DATASET
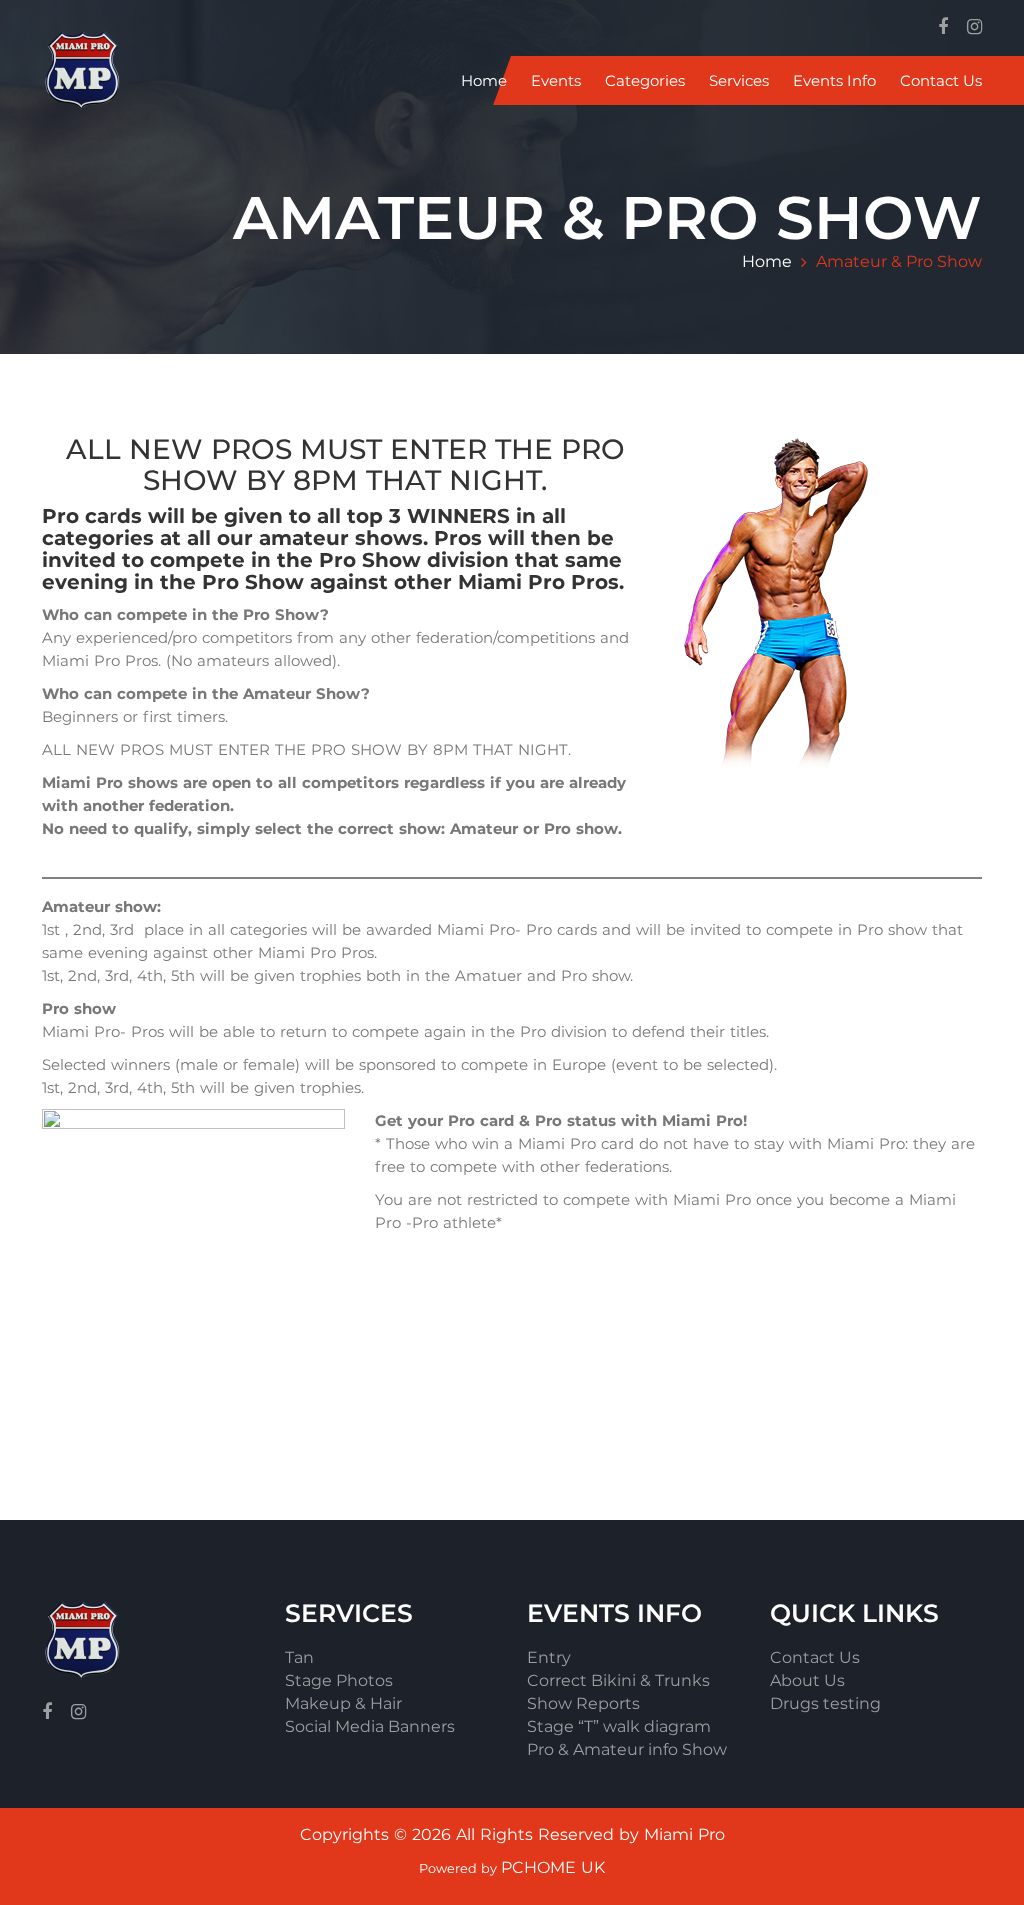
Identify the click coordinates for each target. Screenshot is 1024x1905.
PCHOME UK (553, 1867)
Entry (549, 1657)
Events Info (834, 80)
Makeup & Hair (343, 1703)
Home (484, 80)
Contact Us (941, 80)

---

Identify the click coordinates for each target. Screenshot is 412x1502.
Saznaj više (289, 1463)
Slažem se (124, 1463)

THE TASK
Provide the number of lines in the listing where the string "click" is found, and nothing besides.

PROBLEM SOLUTION
2